Le projet vise à évaluer deux procédés hybrides d’ozonation-nanofiltration (HONF) en tant qu’alternatives plus durables à l'osmose inverse basse pression (OIBP) utilisée sur le démonstrateur, afin de minimiser les empreintes énergétiques et environnementales. La HONF implique la dégradation par oxydation et la rétention simultanées de la matière organique et des contaminants organiques à l’état de trace. La plus-value de ce couplage se situe dans sa capacité à réduire les inconvénients de chaque procédé pris isolément, notamment une réduction du colmatage sur la membrane et la rétention des sous-produits d’oxydation formés pendant l’étape d’oxydation à l’ozone.

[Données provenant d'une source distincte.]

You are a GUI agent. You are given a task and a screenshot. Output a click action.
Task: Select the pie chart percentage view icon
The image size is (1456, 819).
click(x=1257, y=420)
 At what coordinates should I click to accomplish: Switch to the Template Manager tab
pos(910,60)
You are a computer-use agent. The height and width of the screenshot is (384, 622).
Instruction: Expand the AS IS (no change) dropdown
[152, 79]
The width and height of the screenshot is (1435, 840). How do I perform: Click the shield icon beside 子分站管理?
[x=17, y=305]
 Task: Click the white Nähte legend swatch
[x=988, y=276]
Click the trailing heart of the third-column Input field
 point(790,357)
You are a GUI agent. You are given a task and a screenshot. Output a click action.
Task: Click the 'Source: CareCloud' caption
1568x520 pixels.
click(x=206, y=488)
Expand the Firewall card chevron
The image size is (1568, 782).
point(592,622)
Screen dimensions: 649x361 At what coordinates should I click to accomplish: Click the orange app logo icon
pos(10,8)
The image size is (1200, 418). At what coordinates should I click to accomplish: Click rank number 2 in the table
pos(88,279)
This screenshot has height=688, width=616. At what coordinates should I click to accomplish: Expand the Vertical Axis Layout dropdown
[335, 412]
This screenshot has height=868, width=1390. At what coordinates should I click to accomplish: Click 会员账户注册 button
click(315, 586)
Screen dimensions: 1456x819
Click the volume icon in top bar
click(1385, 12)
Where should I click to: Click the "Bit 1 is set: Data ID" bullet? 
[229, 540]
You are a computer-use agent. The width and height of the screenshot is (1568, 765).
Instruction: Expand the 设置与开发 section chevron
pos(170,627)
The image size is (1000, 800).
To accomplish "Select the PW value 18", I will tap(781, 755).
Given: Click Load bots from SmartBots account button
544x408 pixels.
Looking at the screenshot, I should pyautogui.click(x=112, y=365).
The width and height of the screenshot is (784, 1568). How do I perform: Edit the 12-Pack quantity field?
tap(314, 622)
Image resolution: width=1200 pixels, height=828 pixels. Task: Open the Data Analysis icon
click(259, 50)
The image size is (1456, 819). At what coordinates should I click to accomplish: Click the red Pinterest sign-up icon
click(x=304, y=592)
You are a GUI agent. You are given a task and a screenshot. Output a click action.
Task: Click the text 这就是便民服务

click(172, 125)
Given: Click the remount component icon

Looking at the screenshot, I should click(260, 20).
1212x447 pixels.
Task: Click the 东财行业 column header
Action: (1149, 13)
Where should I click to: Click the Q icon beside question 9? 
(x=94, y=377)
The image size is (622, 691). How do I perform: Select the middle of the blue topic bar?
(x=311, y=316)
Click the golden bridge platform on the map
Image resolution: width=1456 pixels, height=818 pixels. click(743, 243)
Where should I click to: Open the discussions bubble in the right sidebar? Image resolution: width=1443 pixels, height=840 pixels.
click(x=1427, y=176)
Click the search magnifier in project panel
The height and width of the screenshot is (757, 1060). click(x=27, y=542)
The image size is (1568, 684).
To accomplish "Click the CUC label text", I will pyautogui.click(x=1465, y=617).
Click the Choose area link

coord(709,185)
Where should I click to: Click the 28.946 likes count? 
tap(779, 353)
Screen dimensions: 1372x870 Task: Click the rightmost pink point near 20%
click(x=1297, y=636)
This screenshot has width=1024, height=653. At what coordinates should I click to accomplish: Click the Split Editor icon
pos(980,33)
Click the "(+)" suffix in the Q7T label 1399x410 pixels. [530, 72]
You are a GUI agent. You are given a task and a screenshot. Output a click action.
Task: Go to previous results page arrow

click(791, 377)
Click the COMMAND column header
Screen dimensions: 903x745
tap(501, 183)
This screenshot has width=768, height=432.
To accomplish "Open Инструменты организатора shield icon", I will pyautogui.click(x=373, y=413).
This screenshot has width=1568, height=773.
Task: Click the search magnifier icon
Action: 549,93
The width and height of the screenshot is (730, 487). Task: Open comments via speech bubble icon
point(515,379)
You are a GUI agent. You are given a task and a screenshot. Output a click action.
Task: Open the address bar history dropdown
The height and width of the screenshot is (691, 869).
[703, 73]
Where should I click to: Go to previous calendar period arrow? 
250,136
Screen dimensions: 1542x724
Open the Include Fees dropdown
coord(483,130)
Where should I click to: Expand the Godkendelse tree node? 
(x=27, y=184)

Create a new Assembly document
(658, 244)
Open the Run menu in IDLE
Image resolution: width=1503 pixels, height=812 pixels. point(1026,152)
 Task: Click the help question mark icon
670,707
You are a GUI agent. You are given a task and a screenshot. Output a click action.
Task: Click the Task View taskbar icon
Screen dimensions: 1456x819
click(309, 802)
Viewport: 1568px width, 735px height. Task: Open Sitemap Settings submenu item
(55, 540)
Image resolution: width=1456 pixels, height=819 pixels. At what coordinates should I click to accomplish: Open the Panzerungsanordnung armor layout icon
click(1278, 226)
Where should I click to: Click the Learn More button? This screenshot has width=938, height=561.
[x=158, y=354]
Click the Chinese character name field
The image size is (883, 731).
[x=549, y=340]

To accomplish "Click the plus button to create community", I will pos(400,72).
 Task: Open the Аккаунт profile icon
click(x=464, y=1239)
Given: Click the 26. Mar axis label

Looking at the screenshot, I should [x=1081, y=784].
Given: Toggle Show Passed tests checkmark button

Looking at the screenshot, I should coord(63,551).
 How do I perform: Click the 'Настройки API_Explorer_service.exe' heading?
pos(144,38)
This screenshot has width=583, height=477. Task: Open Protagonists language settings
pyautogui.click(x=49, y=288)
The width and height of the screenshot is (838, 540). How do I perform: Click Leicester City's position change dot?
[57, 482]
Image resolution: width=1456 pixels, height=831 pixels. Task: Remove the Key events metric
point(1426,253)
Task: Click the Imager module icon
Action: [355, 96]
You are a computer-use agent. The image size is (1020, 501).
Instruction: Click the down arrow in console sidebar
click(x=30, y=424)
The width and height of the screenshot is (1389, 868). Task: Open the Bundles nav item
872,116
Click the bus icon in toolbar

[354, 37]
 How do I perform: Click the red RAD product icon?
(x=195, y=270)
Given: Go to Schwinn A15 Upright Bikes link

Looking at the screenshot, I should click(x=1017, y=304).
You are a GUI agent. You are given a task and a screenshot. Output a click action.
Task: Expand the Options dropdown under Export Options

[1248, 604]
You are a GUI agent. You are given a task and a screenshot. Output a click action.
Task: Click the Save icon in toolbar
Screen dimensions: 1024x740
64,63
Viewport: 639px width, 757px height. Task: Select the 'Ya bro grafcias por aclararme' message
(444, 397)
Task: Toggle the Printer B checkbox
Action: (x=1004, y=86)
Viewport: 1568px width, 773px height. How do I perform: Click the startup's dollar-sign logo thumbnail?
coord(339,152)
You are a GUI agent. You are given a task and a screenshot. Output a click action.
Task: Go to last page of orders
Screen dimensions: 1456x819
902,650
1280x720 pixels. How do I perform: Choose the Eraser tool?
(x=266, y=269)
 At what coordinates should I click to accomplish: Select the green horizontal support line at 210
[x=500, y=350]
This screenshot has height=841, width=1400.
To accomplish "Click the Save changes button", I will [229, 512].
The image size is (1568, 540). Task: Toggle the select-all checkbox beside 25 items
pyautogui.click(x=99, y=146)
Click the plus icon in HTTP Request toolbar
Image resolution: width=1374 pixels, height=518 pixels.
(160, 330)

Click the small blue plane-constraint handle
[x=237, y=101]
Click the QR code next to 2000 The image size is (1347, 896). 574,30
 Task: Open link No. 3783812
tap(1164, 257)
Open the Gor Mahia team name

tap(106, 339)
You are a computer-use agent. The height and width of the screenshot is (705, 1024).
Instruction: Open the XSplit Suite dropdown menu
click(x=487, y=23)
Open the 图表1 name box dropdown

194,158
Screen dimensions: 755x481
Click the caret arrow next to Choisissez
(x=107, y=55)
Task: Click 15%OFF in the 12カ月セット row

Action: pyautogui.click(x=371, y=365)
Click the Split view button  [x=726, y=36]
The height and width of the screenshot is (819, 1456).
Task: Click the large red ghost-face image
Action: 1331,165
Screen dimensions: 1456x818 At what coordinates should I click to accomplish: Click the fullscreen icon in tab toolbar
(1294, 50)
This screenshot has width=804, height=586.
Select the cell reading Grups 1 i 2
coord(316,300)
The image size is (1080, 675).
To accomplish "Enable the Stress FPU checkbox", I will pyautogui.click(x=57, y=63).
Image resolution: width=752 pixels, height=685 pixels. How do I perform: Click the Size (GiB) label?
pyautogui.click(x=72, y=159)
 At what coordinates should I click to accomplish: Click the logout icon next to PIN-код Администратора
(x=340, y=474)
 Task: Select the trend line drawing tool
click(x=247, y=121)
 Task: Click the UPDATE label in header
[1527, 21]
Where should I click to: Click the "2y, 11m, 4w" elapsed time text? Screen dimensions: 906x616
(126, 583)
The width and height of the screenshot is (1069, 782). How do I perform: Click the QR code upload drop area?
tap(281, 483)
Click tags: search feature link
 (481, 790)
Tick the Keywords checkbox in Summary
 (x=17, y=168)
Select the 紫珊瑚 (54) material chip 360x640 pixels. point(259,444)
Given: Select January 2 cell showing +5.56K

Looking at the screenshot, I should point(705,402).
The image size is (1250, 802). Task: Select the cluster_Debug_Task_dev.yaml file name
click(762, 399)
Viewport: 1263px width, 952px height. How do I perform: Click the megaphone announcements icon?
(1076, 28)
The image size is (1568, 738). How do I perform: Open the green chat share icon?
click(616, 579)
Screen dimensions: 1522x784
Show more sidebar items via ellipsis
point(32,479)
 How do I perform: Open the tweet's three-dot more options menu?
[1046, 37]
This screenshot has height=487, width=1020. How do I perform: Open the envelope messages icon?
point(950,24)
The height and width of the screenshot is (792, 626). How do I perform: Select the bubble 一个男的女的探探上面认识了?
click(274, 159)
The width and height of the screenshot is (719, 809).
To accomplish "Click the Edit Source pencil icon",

Le premier procédé d’HONF développé met en jeu des bulles de gaz enrichies en ozone introduites dans la cellule de NF contenant une membrane céramique catalytique. Le deuxième procédé met en jeu une eau pré-ozonée mélangée à l’eau usée dopée en peroxyde d’hydrogène, laissant la porte ouverte à l’utilisation de membranes organiques. Un des aspects novateurs de ce projet repose notamment sur la cible des eaux usées côtières qui peuvent être caractérisées par des teneurs en sel bien supérieures à celles rencontrées dans les eaux usées traditionnelles, notamment en raison d’intrusions d’eau de mer. Ces fortes teneurs en sel ont un impact considérable sur les mécanismes physico-chimiques des procédés mis en œuvre. Un premier work-package pivot est destiné à la caractérisation fine (ions, TrOCs, matière organique) de l’effluent à traiter en tenant compte des variations saisonnières. Les matières organiques de l’effluent seront notamment fractionnées et analysées avec soin. Des fractions lyophilisées seront ensuite utilisées pour construire une eau synthétique modèle, de composition chimique identique à l’effluent industriel. Celle-ci sera employée lors des premières étapes menées au laboratoire et qui permettront d’optimiser les deux procédés d’HONF.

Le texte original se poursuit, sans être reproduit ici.